Tasks:
a. Answer these questions about the concert review, one line each:
(i) How long was Journey's concert, and how many songs did it include?
(ii) Which song did Foreigner play as its encore?
(iii) Which Night Ranger song was played second-to-last?
b. Update the concert review's passage starting with "While I enjoyed" and going on through "other big ballads.", replacing "75-minute" with "90-minute".

Pineda, a Filipino, has a startling similar voice to Perry, but he brought an energy and exuberance to his performance better than the previous time I saw Journey in concert.
Journey, best known for a string of hits in the mid -1980s when Perry was lead singer, was on top of their game in their 80-minute, 17-song concert.
The band opened with the hits "Separate Ways" and "Ask The Lonely." Pineda then launched into a new track, "City of Hope," while footage of the Philippines recovering from a natural disaster played on a screen behind him, and it was obvious that the song had a lot of personal meaning to him.
Pineda kept rolling through the group's biggest hits, from "Only The Young" to "Send Her My Love" to "Lights." I've never been a big fan of the song, "Wheel In The Sky," but it had the crowd rockin.'
Of course, Pineda saved the biggest hits for last, as he zipped through the ballad "Open Arms," launched into the more upbeat "Be Good To Yourself," back to the ballad "Faithfully," then finished the main set on a high note with "Don't Stop Believin,' with a confetti cannon covering the satisfied crowd. To my surprise, the band came back to perform "Anyway You Want It" as an encore - I thought the confetti cannon was a surefire show-closer.
With a band that's been together for more than 30 years - even though they've played musical chairs with their lead vocalist - there are going to be some hits that were skipped. On this night, that meant no "Who's Crying Now," which I missed, and "Lovin', Touchin', Squeezin,'" which I didn't mind was left off the set list.
I've never seen Foreigner before, but they nearly stole the show from Journey. The band played 10 songs - all from their greatest hits CD I purchased perhaps 15 years ago. They opened with "Double Vision," moved through "Head Games," then ran through "Cold As Ice." They slowed it down with "Waiting For A Girl Like You," then immediate picked up the energy again with "Dirty White Boy," "Feels Like The First Time" and "Urgent." The screen behind the band was a lively neon light-show, particularly during "Urgent."
After performing the big singalong "I Want To Know What Love Is," Foreigner finished with "Hot Blooded" and the encore of "Juke Box Hero."
While I enjoyed Journey's set, they mixed in two new tracks and a couple other songs I admittedly didn't know. I think the crowd really appreciated that Foreigner stuck to one well-known hit after another, all the way through their 75-minute set.
Like Journey, they had to skip a few hits. I really missed "That Was Yesterday," but I expected it, as they played the two other big ballads.
Night Ranger was loud, dull
Night Ranger took the stage 10 minutes before the posted starting time of the concert, which pleased the crowd. However, it seemed that the band was more intent on being loud than good. I watched 16 acts at Rock Fest two weeks ago, and none of them were as loud as Night Ranger was on Thursday. I don't mean to sound like an old guy complaining about noise, but when the music is so loud that you can't make out the words, it isn't much fun. Of course, Night Ranger saved their biggest hit "Sister Christian" for second-to-last, and by the time that song was played, it felt like the decibels had been reigned in a bit. Overall, I have to say that Night Ranger was quite a disappointment.
After seeing three great nights of Rock Fest - followed by the miserably hot Sunday finale with the underperforming Stone Temple Pilots - it was nice to essentially add a fifth night of a Rock Festival.

Data shown:
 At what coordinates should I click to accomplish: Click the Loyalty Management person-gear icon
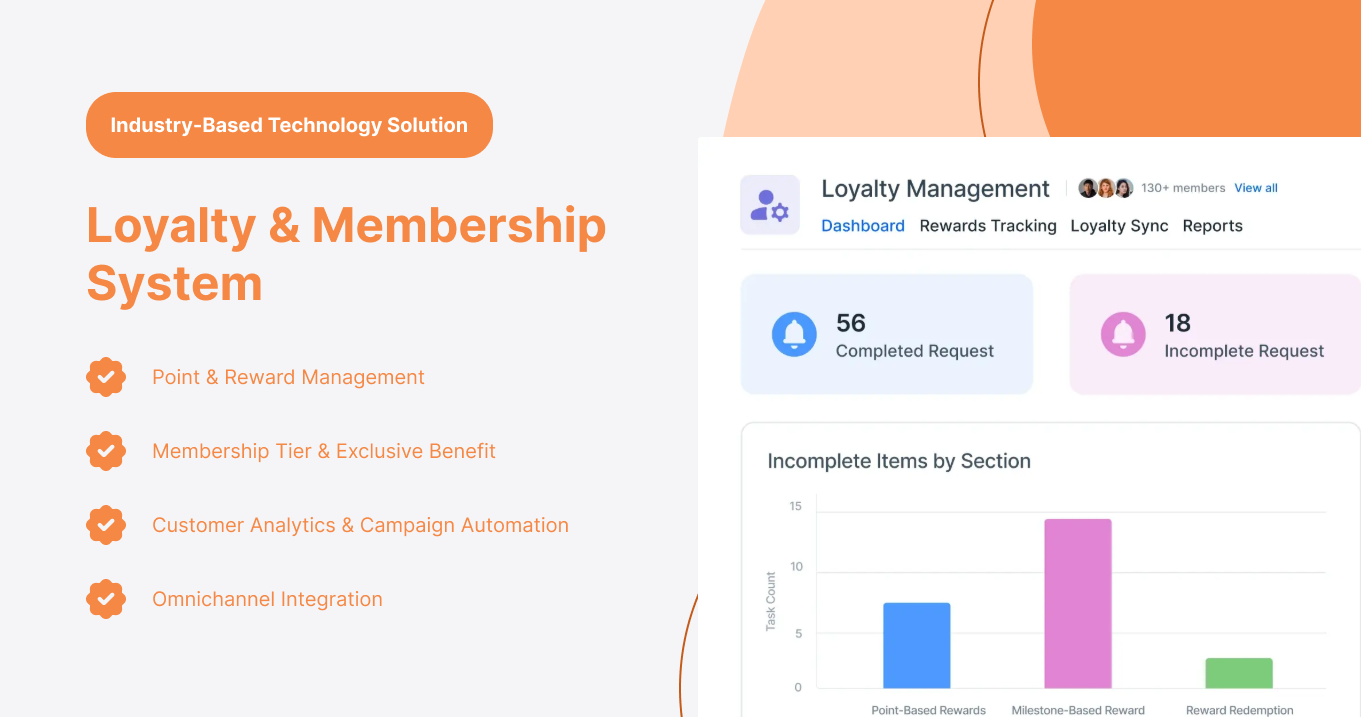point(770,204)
--
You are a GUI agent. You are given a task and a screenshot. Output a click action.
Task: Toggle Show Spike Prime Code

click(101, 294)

Solution list:
a.
(i) 80 minutes, 17 songs
(ii) "Juke Box Hero"
(iii) "Sister Christian"

b.
While I enjoyed Journey's set, they mixed in two new tracks and a couple other songs I admittedly didn't know. I think the crowd really appreciated that Foreigner stuck to one well-known hit after another, all the way through their 90-minute set.
Like Journey, they had to skip a few hits. I really missed "That Was Yesterday," but I expected it, as they played the two other big ballads.